CategoryPost-Harvest Pork Safety
Date Full Report Received05/04/2017
Date Abstract Report Received05/04/2017
InvestigationInstitution: Food and Feed Safety Research Unit, USDA-ARS-SPA
Primary Investigator: Roger B. Harvey
Funded ByNational Pork Board
Recent research has reported that if superficial lymph nodes from cattle carcasses were included into ground beef, there was an increased risk of Salmonella contamination of ground beef. This increased risk of contamination is because Salmonella is often at a higher prevalence in lymph nodes compared to other tissues. Pork products, particularly the head trim and other trim destined for ground pork, may contain lymph nodes. It is not unreasonable to speculate that pork, like beef, could be at increased risk of Salmonella contamination if lymph nodes are present in ground pork. To date, there has been limited to no research on Salmonella prevalence for chops and roasts, head trim, or trim intended for ground. We had preliminary data from a pork processing plant to indicate that a high percentage (98%) of cheek meat can be contaminated with Salmonella. The objectives of the present study were to: 1) determine the prevalence of Salmonella in head meat and trim intended for ground; 2) determine the serotypes (genetics) of isolates; 3) determine the antibiotic resistance of isolates; and 4) if justified, use molecular techniques to determine the relatedness of isolates that are of the same serotype, but display differences in antimicrobial patterns.

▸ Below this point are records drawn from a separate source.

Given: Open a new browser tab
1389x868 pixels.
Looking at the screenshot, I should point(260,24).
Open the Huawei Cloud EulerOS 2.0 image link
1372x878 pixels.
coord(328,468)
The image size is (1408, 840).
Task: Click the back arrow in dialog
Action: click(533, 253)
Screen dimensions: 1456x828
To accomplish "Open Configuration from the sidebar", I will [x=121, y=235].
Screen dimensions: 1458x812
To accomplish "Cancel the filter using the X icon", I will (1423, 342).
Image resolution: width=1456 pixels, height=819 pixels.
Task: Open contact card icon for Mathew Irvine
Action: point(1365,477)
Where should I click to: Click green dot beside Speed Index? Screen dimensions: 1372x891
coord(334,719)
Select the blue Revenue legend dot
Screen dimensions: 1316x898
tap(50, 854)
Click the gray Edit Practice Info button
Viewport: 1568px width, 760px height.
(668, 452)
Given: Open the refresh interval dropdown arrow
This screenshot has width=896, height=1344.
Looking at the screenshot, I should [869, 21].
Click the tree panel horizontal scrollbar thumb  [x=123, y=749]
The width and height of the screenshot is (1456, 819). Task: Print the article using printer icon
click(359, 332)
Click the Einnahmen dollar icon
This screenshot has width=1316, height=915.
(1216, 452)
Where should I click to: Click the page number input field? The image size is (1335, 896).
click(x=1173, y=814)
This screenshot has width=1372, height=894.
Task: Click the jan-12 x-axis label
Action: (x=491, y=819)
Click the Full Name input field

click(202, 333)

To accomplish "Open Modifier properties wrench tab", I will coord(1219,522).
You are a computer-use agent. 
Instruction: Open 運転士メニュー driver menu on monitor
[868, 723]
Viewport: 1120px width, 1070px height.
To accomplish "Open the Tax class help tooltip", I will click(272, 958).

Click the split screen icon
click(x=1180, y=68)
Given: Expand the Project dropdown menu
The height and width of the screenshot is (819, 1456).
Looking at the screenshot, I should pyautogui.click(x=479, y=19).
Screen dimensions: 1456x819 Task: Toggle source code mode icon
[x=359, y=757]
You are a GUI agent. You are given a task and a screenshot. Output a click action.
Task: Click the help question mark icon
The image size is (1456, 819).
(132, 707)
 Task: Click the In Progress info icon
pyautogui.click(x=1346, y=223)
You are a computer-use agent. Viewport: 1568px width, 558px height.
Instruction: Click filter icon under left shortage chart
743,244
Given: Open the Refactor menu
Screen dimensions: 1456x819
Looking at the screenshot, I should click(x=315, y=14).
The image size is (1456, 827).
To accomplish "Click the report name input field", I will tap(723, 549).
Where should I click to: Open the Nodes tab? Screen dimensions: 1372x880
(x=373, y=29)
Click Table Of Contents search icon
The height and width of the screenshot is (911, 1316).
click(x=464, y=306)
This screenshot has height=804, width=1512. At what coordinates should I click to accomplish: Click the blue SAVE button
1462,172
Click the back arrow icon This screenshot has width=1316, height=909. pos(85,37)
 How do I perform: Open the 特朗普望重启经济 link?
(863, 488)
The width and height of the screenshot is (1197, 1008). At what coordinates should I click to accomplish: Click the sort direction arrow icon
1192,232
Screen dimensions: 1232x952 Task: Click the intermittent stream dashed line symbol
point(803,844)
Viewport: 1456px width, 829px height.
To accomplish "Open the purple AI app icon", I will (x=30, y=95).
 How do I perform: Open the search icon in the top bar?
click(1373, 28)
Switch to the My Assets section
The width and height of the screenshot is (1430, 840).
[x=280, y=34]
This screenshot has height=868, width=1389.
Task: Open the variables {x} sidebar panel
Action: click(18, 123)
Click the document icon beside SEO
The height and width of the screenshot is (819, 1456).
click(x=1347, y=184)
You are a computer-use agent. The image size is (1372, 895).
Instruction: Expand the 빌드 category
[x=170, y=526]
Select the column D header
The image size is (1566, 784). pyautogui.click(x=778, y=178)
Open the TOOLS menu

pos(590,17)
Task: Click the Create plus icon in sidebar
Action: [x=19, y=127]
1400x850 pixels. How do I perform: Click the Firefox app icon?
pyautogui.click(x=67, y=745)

In this study, a large pork processing plant in the United States was sampled every other month for 11 months from January to November of 2015 to determine the prevalence, seasonality, diversity of serotypes, and antimicrobial susceptibility of Salmonella enterica isolated from cheek meat and head trim of swine carcasses. Each cheek meat and head trim collection period (January, March, May, July, September, and November) consisted of 25 samples collected on a Monday a.m., 25 on Monday p.m., 25 on Tuesday a.m., and 25 on Tuesday p.m., for a total of 100 cheek meat and 100 head trim samples (total of 200 for each period, total of 1200 for 6 periods). Tissues were cultured for Salmonella by described procedures using restrictive media and enrichment techniques. Salmonella isolates were serotyped by the National Veterinary Services Laboratories, Ames, IA, USA.